YOUR TASK - Each line of the records that holds "Products" should be shown in full.

DATA FOR PROCESSING -
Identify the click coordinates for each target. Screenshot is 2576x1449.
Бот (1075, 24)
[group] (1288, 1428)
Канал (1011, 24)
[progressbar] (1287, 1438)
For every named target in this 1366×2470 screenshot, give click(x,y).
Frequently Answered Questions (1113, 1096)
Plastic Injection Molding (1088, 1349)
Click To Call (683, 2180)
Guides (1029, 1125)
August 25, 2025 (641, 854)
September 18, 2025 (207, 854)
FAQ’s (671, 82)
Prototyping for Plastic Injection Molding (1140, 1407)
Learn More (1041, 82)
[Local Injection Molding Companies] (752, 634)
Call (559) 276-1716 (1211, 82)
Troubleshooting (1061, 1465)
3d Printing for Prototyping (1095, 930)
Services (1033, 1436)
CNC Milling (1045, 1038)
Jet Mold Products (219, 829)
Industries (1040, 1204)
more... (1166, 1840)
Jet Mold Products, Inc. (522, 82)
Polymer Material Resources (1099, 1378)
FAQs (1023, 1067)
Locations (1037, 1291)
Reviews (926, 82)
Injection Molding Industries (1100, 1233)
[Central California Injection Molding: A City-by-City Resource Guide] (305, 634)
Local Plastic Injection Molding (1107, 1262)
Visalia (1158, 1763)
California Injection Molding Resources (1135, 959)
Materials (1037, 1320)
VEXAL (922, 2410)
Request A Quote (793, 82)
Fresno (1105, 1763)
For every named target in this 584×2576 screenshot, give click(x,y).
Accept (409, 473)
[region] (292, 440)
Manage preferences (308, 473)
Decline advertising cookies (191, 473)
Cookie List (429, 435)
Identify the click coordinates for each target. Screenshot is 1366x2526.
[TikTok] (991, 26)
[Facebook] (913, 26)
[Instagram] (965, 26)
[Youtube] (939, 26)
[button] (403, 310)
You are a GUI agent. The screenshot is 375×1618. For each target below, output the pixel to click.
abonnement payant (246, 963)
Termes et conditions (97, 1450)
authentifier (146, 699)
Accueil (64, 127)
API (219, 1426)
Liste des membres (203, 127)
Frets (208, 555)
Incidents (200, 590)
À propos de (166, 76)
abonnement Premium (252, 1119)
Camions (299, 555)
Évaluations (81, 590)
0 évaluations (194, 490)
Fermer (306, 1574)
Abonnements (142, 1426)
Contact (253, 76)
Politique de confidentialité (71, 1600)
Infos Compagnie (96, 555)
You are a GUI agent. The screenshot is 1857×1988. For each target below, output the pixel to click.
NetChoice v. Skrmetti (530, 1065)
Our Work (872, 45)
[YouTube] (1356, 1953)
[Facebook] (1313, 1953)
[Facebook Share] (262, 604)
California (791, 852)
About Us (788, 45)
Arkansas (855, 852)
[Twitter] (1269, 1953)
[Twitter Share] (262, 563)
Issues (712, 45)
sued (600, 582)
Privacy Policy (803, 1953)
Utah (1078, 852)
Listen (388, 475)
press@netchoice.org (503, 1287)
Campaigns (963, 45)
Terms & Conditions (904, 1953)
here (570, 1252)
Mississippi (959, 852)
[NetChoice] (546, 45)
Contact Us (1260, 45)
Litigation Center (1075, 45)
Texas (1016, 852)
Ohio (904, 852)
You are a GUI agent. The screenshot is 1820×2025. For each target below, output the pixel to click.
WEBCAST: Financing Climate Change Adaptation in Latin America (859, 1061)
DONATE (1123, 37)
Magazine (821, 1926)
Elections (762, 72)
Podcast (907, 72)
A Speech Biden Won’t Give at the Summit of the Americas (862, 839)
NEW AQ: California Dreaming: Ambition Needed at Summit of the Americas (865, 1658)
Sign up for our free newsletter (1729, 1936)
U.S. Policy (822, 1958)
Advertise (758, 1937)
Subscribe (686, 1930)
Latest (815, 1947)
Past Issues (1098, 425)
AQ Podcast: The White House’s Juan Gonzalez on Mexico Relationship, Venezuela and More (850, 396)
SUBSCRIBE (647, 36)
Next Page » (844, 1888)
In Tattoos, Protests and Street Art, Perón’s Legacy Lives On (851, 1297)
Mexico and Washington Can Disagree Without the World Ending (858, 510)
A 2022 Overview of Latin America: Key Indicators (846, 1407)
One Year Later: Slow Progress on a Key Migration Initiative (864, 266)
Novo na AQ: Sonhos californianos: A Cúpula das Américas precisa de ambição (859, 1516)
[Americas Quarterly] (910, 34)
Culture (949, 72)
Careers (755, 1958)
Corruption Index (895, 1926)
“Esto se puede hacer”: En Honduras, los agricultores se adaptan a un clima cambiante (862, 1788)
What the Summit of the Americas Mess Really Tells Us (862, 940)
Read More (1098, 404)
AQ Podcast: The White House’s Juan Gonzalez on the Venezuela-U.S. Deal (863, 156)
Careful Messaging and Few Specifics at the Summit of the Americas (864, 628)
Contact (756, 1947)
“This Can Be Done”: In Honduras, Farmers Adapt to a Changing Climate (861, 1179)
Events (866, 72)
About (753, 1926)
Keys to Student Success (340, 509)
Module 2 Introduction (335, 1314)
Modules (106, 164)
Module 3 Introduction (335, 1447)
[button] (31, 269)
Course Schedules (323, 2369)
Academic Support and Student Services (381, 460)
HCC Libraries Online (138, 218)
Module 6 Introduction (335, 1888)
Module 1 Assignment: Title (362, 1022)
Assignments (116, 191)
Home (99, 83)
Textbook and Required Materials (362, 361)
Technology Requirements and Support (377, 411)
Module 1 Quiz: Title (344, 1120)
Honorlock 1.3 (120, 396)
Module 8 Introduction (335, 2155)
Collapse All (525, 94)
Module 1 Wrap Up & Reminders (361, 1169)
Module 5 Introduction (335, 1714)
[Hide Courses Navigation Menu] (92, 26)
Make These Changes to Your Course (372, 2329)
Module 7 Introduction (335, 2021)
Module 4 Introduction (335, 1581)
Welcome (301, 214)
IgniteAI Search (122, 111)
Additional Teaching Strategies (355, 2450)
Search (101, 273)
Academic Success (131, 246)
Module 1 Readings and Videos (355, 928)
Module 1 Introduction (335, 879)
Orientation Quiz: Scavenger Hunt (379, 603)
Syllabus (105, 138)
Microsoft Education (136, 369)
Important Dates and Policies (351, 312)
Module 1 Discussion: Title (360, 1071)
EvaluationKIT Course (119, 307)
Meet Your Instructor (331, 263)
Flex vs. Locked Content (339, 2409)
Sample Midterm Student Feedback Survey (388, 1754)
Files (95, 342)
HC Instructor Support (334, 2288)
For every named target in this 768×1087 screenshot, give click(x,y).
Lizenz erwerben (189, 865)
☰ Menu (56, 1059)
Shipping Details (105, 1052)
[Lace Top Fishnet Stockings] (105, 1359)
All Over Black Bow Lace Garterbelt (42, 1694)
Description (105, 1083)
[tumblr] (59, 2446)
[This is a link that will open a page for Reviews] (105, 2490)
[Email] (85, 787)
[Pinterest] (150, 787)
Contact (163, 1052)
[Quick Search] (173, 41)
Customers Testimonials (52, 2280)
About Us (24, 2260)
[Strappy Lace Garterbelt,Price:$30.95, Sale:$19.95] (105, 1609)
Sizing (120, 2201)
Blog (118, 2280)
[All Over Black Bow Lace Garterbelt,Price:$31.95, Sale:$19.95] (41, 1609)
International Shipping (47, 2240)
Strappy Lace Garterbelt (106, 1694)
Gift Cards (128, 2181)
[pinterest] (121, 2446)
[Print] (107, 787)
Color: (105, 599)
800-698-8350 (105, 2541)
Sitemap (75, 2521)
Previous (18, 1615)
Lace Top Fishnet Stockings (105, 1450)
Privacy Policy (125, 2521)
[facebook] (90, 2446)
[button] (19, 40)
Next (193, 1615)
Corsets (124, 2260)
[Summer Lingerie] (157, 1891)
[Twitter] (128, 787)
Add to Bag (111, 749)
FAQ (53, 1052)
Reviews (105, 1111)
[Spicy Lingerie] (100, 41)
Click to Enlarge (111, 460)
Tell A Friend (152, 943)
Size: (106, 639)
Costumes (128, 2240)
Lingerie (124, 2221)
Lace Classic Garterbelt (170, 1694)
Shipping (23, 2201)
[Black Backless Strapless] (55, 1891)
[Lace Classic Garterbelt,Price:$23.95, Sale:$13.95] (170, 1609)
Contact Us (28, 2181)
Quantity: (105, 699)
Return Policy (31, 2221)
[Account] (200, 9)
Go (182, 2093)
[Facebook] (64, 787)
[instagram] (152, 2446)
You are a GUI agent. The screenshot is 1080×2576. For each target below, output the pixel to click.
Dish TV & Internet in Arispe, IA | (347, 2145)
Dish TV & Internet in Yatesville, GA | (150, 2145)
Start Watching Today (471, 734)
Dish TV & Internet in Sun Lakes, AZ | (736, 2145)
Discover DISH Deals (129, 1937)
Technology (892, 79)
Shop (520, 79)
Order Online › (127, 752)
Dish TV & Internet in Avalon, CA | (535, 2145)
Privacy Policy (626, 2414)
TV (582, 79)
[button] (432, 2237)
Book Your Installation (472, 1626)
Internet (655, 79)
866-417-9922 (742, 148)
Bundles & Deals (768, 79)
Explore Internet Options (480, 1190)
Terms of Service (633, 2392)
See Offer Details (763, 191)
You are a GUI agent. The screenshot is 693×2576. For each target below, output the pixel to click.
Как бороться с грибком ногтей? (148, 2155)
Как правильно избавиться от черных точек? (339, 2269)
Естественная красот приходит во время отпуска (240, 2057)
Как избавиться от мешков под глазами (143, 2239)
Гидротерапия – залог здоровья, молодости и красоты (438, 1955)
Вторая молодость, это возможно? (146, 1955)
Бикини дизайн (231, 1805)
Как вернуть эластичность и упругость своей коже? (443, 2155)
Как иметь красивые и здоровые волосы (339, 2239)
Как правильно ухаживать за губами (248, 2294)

RESPONSE TO THIS EXERCISE -
Jet Mold Products (219, 829)
Jet Mold Products, Inc. (522, 82)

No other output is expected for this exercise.